Viele verschwanden in der mörderischen Maschinerie der Nazis, ohne eine Spur zu hinterlassen. Bei anderen kamen Erinnerungen zurück aus Ecken, die niemand vermutet hätte. Ilse Bardos erlebte so eine Überraschung nach dem Krieg in Brünn, als sie ein Unbekannter am Sportplatz ansprach, er habe sie auf einem Foto erkannt. Ihr Bruder Kurt habe ihm vor seiner Deportation mehrere dicke Alben zum Aufbewahren übergeben. Jetzt bringe er diese ihr.

In der Familie wurden diese Erinnerungen an den in Auschwitz Ermordeten lebendig gehalten. Ilses Töchter, Kurts Nichten, organisierten in den letzten Jahren mehrere Ausstellungen seiner Fotos, in Brünn, aber auch in einer Volkshochschule in Wien. Susanne Eiselt, eine der beiden Nichten, erklärt: „Die Fotos von Kurt Bardos drücken viel mehr aus als nur die Geschichte unserer Familie. Sie sind Kunstwerke, und Kunstwerke gehören auch der Öffentlichkeit präsentiert.“

Jetzt sind diese Fotografien bis 11. November in der ehemaligen jüdischen Synagoge in St. Pölten, der Partnerstadt von Brünn, zu sehen. Doch die aktuelle Präsentation ist keine reine Fotoausstellung. Martha Keil, wissenschaftliche Leiterin des Hauses und Kuratorin der Schau: „Wir erzählen darüber hinaus die Familiengeschichte, die jüdische Erfahrung. Auch wenn seine Fotos selbst keine jüdischen Themen im engeren Sinn abbilden. Sie zeigen eine Vielfalt an Motiven – aber man würde sie nicht als ,jüdische Fotos‘ bezeichnen, wenn nicht ihr Fotograf von den Nazis ermordet worden wäre.“

Wer war Kurt Bardos? Er wurde 1914 in Brünn in eine bürgerliche jüdische Familie geboren. Sein Vater besaß eine Textilfabrik und einen Großhandel für Stoffe. Der Sohn studierte Medizin, allerdings ohne große Begeisterung, wohl eher auf Wunsch der Eltern. Keil: „Er hat sich etwa beim Sezieren schwer getan.“ Die Familie sieht sich als österreichisch, spricht deutsch und – etwas weniger gut – tschechisch.

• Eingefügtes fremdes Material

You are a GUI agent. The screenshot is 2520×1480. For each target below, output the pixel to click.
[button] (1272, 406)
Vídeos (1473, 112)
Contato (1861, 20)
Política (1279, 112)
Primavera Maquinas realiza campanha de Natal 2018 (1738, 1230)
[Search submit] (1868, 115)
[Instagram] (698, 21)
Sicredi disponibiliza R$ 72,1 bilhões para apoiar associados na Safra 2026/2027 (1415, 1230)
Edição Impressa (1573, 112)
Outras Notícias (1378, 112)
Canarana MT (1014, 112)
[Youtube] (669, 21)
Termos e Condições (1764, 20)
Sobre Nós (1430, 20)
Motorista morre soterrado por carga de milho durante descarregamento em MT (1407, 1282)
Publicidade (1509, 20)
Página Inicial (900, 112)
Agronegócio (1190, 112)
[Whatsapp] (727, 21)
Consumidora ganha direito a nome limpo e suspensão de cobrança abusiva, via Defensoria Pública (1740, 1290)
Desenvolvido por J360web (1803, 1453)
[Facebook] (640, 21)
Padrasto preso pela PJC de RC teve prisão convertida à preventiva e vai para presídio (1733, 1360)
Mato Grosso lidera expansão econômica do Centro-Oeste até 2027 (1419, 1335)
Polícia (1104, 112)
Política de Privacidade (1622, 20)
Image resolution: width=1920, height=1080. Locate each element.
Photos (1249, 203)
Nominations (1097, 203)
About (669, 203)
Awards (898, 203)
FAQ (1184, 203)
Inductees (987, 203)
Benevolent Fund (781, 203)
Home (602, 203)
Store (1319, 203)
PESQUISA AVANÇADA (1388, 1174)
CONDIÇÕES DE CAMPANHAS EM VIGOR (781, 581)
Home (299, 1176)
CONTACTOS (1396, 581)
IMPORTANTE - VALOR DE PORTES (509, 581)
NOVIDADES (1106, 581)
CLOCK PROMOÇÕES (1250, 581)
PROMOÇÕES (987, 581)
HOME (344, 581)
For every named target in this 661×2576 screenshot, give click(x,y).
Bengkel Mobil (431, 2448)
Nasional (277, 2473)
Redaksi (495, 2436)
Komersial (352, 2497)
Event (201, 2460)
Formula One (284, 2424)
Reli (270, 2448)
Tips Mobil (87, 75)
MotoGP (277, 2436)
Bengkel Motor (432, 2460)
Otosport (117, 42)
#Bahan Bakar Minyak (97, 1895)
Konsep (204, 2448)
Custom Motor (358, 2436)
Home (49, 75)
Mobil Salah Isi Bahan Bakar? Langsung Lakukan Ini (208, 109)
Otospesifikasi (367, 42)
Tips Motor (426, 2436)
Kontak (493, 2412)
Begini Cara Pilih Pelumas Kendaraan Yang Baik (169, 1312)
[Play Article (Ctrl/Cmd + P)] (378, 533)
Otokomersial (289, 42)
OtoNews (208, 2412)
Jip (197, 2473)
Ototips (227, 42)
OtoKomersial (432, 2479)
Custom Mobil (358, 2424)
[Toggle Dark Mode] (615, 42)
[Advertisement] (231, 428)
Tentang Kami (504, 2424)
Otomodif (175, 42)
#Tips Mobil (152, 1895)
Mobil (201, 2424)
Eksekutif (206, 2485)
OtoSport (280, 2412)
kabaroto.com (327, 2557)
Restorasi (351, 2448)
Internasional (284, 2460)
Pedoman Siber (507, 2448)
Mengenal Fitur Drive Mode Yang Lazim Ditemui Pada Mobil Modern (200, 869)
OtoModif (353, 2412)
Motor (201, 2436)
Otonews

„Ich bin ein Österreicher!“
Der Fotograf Kurt Bardos (1914 Brünn – 1944 letzte Spur Auschwitz)
Ausstellung, 11. April bis 9. November 2025
Ehemalige Synagoge St. Pölten, Dr. Karl Renner-Promenade 22 (Eingang)
Mittwoch bis Sonntag & Feiertag, 10 bis 17 Uhr
ehemalige-synagoge.at/de/ausstellungen/ausstellungen2025

Kurt fühlte allerdings jenseits der Medizin eine andere Berufung, die der Fotografie. Mit seiner Rolleiflex machte er stimmungsvolle Porträts – zahlreiche von seiner Schwester Ilse, aber auch von anderen Verwandten und Bekannten. Er verband seine Liebe zur Natur und zu den Bergen mit qualitätvollen Naturfotografien. Und er beherrschte auch die Kunst der Reportagefotografie – von einfühlsamen Bildern arbeitender Menschen bis zum Schnappschuss der Techniker, die hektisch einen Audi-Rennwagen servicieren.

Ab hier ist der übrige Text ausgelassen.